What's to say 'down' is the correct or 'standard' position for a toilet seat? Why are we men accused of not putting the seat down, why don't women ever put it up (as it were)....huh?
(, Sun 3 Jan 2010, 10:11, 22 replies)
blokes never ever
tell you when they've eaten the last slice of bread or finished the milk and then wonder why you get shitty about it when you are hank marvin and your blood sugar is next to nothing.

Boys are stupid. Throw rocks at them.
(, Sun 3 Jan 2010, 9:52, 7 replies)
Women and genitals.
Male Circumcision = not a big deal. Its traditional and possibly cleaner. He wouldnt feel it at that age and anyway if he does wind up with a desensitised helmet when he reaches sexual maturity, hey he'll just last longer. It'll be a GOOD thing. Shit he might even thank us for it. It was good enough for his dad....etc etc etc......

Female Circumcision = OMG Horrid. You vile monster for even bringing up the subject. NO justification WHATSOEVER and anyone who doesnt think so should be shot on the spot.

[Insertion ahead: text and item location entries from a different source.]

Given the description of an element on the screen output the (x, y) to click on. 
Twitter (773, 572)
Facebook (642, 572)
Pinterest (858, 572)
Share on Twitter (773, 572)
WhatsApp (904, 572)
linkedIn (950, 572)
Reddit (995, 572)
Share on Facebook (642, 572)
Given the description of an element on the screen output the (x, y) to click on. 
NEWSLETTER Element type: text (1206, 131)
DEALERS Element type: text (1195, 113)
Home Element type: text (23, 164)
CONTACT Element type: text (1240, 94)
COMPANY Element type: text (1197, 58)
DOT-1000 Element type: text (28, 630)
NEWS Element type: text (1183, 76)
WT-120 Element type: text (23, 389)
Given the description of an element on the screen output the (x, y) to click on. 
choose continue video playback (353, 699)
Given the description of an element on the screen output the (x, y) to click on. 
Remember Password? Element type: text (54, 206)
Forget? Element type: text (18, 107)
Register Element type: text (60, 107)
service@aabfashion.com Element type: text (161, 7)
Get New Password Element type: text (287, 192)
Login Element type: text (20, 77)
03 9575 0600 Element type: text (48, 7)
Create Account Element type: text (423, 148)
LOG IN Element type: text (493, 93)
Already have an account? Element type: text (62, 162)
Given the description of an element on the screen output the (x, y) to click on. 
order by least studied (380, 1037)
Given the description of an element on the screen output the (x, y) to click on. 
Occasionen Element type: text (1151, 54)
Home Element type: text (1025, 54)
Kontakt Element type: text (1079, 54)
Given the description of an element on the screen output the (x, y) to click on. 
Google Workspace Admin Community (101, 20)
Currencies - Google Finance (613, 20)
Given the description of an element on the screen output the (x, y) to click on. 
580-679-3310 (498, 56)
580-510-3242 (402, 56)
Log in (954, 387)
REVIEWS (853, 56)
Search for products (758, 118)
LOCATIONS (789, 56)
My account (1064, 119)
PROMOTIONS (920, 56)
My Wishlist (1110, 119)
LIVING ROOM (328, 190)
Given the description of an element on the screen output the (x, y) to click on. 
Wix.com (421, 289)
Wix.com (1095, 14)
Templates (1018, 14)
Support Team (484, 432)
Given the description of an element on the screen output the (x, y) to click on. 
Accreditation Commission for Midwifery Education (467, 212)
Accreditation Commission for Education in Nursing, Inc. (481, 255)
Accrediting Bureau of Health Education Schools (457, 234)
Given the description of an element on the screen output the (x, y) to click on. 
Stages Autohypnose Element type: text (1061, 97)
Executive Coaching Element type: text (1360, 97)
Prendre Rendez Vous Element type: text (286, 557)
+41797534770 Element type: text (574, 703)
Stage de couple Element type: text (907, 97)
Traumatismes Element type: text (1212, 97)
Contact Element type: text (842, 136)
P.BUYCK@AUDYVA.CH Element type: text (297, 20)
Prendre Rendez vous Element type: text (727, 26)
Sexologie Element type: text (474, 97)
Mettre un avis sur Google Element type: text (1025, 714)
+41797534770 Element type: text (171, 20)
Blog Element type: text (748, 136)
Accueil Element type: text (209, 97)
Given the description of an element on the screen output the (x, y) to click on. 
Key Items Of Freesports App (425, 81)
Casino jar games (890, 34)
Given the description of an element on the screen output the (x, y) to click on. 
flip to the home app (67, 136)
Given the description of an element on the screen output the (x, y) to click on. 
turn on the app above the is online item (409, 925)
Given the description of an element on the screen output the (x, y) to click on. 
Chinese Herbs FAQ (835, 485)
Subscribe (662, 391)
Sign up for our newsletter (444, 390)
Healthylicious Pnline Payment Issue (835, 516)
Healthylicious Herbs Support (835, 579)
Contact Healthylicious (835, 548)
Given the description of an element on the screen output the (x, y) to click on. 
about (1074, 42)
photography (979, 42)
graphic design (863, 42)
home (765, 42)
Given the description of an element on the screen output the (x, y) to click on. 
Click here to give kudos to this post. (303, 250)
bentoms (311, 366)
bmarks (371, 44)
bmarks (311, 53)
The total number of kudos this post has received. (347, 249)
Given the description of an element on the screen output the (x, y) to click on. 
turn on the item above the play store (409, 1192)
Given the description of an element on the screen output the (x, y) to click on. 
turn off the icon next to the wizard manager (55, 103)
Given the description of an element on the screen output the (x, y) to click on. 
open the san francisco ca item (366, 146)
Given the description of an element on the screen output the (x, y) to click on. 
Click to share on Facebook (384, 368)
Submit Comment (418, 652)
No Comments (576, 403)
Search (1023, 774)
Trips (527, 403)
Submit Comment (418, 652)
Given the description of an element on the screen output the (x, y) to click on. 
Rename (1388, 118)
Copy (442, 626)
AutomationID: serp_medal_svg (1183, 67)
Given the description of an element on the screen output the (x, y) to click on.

I dont disagree, and i do appreciate that the two things are not identical, i just think both are utterly cuntish things to do to a child and neither are okay. Women seem more often to have a very imbalanced view of it, especially here in N America where chopped lad = norm. Poor Bastards.
(, Sun 3 Jan 2010, 3:24, 36 replies)
Those women who,,,
.. talk normally and reasonably sensibly when amongst other women, but affect a sickening little girly voice and attitude when a man appears need to be put down.

All that cakey shit is embarrassing.